Em meio a um cenário de endividamento crescente, uma mudança recente no valor do mínimo existencial pode trazer alívio para milhões de brasileiros endividados. O presidente Luiz Inácio Lula da Silva (PT) assinou um decreto que dobra o valor do mínimo existencial, de R$ 303 para R$ 600.
Assim, essa alteração representa um aumento significativo na proteção oferecida aos cidadãos que enfrentam superendividamento. Isso porque amplia a parcela da renda que não pode ser cobrada no crédito consignado ou bloqueada pelas instituições financeiras.
A mudança permite que cerca de 15 milhões de endividados possam renegociar suas dívidas, trazendo um grau superior de proteção ao consumidor contra eventual superendividamento.
O que é o mínimo existencial?
O mínimo existencial é uma quantia que não pode ser comprometida pelo pagamento de dívidas do cidadão. É uma medida de proteção legal que garante aos endividados uma quantidade mínima de dinheiro para cobrir despesas básicas, como água, luz e alimentação.
Recentemente, o presidente Lula dobrou o valor do mínimo existencial de R$ 303 para R$ 600, garantindo que os cidadãos mantenham uma quantia maior de sua renda para despesas básicas
Como o aumento do mínimo existencial pode ajudar os endividados?
O aumento do mínimo existencial é uma ferramenta importante para ajudar os brasileiros endividados. Assim, essa medida reduz a pressão de dívidas e permite a renegociação de débitos.
Isso pode levar a uma melhor qualidade de vida e a uma maior capacidade de lidar com situações financeiras difíceis.
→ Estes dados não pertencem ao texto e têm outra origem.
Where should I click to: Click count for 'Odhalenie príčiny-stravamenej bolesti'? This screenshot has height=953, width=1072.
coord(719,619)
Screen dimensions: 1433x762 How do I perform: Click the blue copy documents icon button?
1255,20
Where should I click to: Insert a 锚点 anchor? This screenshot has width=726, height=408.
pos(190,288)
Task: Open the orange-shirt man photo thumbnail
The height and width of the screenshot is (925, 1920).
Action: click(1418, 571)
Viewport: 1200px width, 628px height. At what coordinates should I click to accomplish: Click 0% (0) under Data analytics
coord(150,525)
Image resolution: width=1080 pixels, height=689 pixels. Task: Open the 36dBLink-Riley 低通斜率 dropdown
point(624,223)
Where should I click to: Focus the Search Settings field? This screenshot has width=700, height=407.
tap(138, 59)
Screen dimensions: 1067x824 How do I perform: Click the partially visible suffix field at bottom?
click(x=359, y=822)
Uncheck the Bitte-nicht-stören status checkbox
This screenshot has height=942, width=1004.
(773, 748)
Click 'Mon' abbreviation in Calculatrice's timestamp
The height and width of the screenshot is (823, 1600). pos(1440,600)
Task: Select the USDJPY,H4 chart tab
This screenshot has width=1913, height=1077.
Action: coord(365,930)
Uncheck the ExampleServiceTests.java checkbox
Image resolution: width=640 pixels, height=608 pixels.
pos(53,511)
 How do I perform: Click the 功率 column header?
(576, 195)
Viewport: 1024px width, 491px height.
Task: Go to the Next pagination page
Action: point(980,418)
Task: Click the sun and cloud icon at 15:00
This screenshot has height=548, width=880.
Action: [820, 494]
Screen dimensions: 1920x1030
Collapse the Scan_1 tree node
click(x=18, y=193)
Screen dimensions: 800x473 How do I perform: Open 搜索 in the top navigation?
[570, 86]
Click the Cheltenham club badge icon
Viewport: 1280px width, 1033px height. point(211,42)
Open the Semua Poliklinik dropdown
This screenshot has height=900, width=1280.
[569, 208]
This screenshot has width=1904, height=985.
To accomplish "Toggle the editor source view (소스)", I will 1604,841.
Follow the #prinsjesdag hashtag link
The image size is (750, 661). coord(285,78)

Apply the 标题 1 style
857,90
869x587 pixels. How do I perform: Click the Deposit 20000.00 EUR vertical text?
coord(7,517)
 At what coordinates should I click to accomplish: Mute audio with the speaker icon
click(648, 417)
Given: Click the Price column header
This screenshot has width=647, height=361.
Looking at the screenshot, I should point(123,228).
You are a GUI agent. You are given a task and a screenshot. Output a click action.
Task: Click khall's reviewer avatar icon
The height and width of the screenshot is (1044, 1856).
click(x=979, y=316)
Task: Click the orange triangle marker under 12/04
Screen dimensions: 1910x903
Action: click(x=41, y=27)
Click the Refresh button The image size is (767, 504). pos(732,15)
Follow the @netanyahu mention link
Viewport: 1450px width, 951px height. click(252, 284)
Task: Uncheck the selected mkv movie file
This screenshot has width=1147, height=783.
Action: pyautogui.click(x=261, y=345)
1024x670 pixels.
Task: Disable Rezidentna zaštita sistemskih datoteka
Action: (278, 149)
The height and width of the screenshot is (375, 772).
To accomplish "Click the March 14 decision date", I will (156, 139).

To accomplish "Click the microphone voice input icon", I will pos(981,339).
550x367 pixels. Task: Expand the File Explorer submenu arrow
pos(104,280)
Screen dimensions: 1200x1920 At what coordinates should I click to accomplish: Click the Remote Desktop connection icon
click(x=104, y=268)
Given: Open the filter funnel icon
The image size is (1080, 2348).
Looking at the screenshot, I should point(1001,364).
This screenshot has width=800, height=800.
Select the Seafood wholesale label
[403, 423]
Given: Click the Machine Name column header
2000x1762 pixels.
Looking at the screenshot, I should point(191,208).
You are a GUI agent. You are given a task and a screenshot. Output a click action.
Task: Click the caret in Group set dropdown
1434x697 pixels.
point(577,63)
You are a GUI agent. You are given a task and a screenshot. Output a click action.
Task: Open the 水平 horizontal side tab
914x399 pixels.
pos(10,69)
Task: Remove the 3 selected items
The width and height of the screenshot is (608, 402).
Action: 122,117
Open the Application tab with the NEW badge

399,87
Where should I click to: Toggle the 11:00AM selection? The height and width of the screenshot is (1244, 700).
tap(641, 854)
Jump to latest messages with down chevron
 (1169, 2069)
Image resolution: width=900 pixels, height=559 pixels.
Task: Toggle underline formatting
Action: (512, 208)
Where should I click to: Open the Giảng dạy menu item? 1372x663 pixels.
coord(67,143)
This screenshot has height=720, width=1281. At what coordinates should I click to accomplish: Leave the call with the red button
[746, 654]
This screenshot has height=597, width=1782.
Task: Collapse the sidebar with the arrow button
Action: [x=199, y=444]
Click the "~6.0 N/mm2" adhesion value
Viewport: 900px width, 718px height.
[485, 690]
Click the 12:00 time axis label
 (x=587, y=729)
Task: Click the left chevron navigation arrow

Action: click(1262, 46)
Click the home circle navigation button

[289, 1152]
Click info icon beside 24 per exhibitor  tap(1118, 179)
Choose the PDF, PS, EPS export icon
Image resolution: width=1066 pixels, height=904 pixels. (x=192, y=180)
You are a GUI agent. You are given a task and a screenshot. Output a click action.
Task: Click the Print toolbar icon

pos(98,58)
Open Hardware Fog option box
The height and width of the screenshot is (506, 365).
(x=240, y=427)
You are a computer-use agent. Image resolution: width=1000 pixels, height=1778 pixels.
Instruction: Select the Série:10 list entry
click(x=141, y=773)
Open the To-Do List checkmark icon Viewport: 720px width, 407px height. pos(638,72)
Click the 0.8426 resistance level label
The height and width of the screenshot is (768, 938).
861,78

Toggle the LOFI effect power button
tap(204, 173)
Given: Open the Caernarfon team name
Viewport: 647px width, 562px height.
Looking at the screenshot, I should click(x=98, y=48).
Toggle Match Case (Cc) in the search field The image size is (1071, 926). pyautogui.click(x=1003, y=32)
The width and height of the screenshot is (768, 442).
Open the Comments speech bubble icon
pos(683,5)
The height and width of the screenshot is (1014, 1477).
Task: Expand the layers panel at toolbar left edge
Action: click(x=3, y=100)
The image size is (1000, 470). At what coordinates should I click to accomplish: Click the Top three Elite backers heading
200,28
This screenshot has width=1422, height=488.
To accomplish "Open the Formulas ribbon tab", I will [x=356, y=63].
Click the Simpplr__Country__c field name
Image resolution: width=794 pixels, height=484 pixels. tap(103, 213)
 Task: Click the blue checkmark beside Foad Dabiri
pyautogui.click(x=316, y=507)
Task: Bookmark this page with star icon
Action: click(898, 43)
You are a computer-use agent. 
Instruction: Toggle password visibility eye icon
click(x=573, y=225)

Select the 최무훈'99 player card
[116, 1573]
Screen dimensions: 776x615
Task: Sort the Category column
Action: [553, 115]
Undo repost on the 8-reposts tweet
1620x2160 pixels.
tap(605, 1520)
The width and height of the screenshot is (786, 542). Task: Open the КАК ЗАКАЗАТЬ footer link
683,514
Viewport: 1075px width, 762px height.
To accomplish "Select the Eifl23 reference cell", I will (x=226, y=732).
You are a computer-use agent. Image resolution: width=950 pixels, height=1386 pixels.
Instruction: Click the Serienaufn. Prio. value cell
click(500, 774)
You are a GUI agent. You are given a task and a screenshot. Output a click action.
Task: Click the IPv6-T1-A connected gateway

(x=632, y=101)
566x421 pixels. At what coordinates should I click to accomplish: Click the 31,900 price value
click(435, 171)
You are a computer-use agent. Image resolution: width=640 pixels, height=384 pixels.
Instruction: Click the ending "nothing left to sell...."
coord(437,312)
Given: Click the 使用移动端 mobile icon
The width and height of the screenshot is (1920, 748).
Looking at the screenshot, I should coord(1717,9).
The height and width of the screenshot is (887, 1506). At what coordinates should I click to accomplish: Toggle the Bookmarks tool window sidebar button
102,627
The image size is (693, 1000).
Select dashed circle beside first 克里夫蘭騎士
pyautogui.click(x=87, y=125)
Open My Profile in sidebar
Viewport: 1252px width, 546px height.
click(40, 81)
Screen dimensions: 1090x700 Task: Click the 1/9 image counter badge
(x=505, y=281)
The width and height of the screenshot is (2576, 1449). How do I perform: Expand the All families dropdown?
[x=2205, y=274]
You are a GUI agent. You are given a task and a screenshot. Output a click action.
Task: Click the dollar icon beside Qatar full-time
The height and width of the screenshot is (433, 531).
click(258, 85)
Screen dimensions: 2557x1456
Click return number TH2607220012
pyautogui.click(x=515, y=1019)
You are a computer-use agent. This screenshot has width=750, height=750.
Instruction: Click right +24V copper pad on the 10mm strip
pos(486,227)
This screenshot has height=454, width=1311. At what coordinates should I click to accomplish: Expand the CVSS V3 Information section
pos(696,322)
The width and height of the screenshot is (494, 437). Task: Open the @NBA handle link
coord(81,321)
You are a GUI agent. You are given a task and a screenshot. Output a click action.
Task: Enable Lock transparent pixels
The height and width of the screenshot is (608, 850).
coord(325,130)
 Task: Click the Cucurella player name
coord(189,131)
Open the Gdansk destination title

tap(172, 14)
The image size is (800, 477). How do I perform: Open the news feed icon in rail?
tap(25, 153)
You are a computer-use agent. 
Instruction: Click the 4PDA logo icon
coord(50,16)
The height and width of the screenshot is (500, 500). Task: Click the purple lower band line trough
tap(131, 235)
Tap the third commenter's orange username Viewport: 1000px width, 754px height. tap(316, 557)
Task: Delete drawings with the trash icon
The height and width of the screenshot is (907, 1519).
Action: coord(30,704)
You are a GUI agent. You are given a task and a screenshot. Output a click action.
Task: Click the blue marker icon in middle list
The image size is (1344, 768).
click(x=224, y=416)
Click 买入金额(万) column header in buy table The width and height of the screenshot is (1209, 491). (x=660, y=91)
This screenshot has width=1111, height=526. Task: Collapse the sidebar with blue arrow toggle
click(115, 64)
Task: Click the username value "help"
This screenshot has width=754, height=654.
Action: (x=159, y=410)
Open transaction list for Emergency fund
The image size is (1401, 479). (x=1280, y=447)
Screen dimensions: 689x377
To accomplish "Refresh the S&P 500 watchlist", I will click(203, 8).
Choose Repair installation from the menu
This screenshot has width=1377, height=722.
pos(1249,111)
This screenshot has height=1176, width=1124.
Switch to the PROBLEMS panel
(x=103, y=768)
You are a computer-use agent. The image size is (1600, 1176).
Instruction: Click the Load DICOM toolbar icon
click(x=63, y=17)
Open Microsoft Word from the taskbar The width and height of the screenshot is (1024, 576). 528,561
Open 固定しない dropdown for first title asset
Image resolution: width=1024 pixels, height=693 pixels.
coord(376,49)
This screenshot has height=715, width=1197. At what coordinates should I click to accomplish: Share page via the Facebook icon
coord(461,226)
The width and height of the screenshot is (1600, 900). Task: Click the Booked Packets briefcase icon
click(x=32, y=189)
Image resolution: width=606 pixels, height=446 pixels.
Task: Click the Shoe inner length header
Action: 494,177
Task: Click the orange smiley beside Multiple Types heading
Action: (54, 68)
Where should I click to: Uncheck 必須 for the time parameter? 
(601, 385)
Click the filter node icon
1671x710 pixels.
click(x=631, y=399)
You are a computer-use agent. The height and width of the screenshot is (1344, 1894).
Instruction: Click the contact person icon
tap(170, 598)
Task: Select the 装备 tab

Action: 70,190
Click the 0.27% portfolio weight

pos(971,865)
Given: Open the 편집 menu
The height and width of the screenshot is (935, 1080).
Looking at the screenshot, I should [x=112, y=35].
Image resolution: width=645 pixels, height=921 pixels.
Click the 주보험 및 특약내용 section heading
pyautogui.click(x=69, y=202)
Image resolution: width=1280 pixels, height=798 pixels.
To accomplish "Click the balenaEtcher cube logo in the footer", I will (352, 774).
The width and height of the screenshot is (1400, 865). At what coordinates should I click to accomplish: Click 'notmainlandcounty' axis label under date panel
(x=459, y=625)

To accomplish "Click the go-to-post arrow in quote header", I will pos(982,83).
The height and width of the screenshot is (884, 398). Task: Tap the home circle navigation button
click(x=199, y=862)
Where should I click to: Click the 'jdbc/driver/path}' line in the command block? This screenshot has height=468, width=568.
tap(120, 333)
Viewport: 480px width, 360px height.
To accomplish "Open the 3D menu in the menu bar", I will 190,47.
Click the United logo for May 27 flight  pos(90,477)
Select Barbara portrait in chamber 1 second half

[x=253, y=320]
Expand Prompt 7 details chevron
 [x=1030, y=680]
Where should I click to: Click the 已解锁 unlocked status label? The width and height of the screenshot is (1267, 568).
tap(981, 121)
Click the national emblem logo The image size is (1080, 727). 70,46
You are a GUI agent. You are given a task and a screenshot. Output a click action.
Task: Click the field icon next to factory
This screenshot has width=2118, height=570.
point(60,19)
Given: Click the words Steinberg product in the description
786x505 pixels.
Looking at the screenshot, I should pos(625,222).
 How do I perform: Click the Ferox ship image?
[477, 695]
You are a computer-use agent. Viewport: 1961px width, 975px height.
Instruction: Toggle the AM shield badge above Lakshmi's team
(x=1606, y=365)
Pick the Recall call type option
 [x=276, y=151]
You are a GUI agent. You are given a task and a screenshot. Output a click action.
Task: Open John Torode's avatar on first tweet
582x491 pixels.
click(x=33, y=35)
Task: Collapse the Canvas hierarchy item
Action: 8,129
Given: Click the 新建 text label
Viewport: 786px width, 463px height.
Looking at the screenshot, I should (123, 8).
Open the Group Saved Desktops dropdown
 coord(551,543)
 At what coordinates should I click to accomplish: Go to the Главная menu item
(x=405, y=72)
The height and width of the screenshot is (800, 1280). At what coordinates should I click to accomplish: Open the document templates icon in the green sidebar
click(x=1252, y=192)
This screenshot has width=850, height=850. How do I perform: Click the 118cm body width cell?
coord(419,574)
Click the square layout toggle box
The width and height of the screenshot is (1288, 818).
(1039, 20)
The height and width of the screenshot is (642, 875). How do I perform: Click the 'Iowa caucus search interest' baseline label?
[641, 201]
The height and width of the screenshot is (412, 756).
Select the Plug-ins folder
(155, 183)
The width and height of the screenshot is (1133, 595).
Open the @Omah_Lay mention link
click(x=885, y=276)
A estimativa do governo é que a medida beneficie mais de 6 milhões de pessoas endividadas e garanta a negociação de R$ 30 bilhões em dívidas.
Além disso, o governo tem organizado mutirões para a repactuação de dívidas para prevenção e tratamento do superendividamento por débitos de consumo, garantindo assim uma maior assistência aos endividados.